Return each line of the data below exactly, omitting any pictures.

== TASK MATERIAL ==

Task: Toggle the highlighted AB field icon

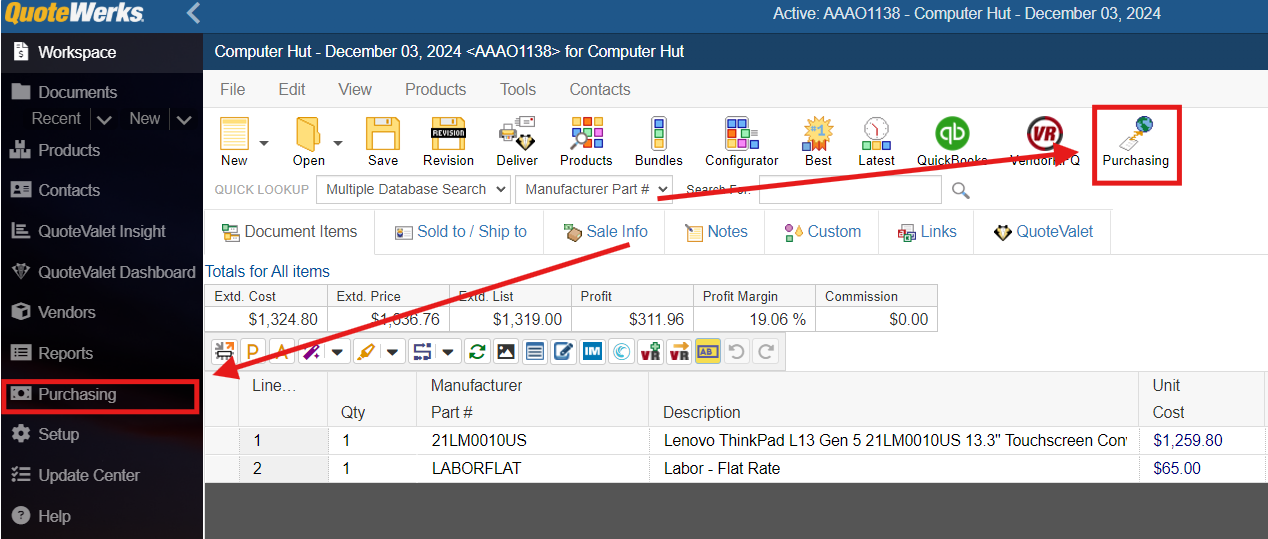Action: pyautogui.click(x=708, y=352)
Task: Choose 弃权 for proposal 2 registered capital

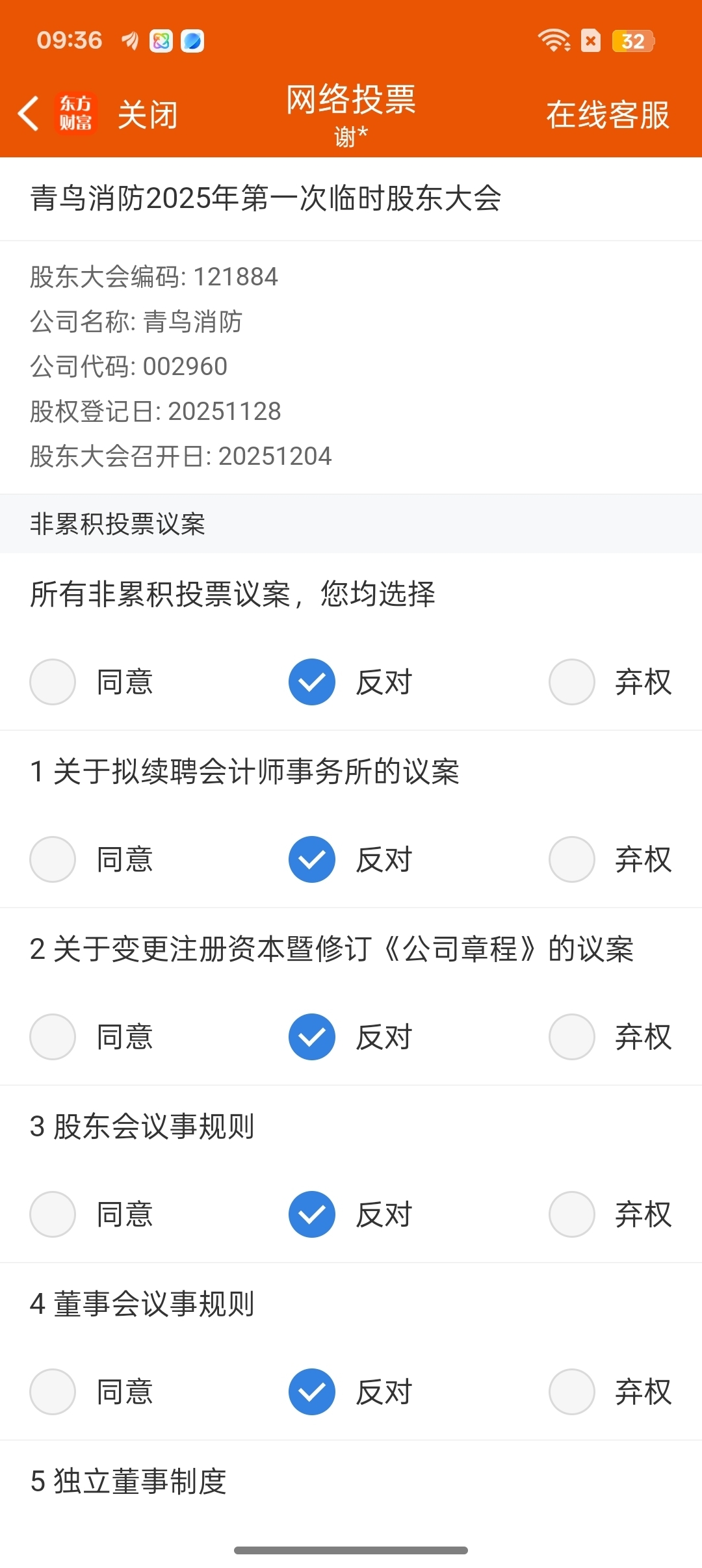Action: 572,1037
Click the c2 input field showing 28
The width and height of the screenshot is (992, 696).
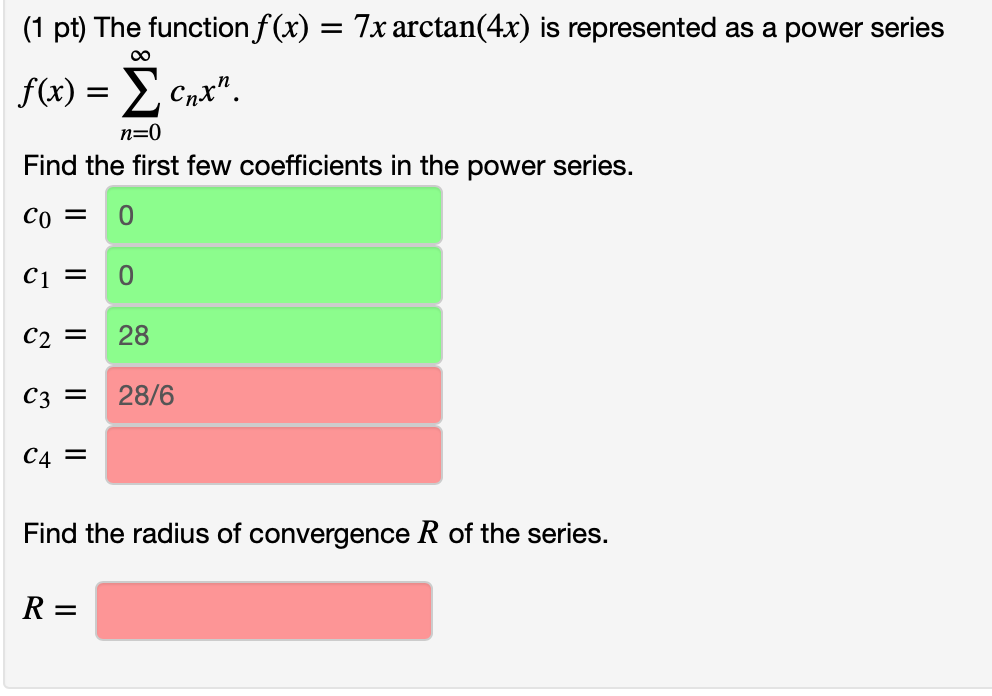coord(274,335)
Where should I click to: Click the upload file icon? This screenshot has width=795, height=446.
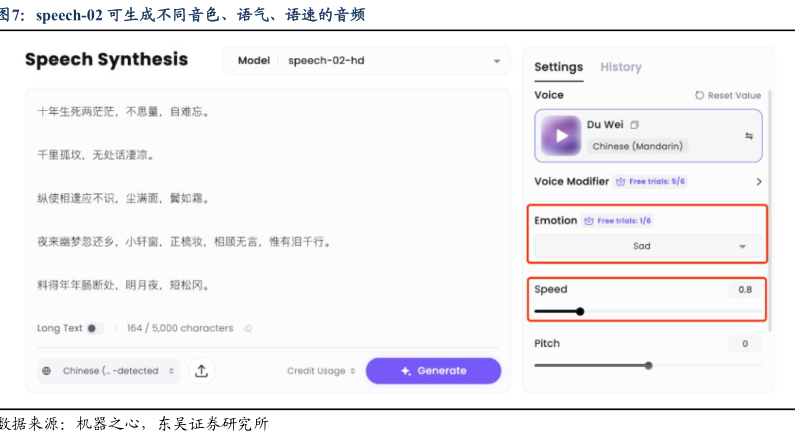coord(202,371)
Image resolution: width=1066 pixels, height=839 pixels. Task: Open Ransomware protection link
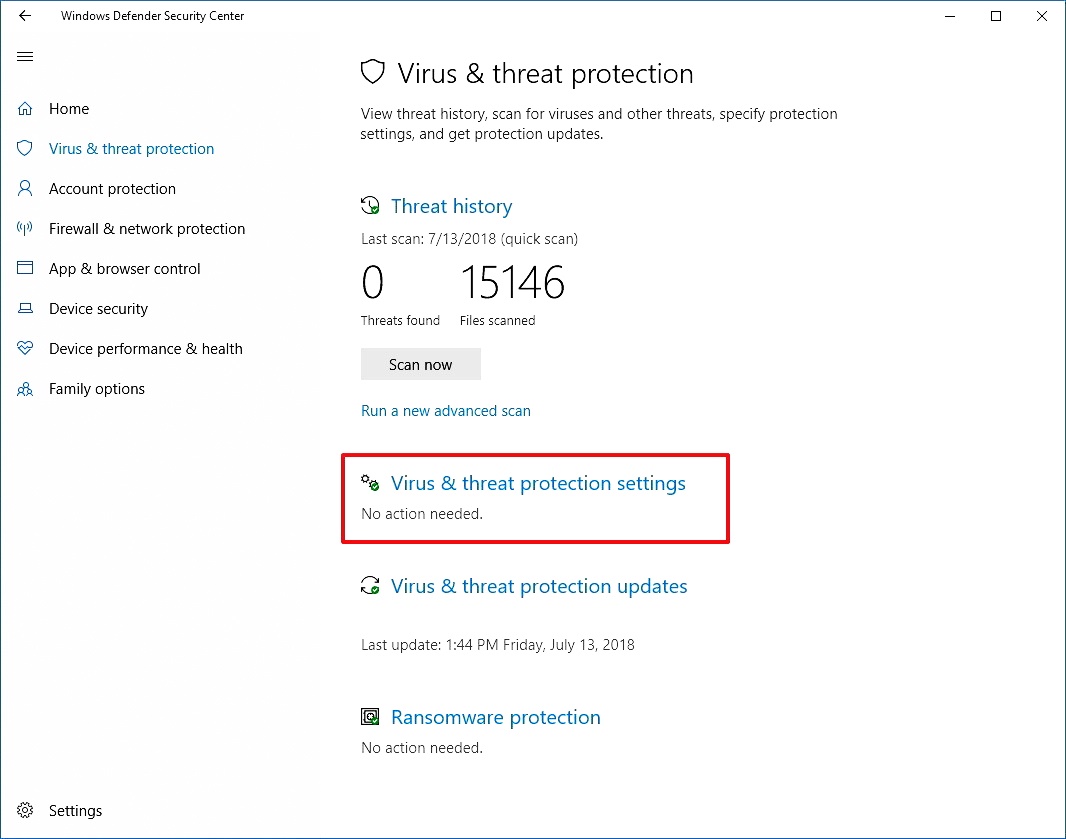coord(496,717)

===

__EXERCISE ANSWER__
Task: Toggle the highlighted AB field icon

Action: pyautogui.click(x=708, y=352)
Task: Choose 弃权 for proposal 2 registered capital

Action: 572,1037
Click the c2 input field showing 28
The width and height of the screenshot is (992, 696).
coord(274,335)
Where should I click to: Click the upload file icon? This screenshot has width=795, height=446.
coord(202,371)
Image resolution: width=1066 pixels, height=839 pixels. Task: Open Ransomware protection link
coord(496,717)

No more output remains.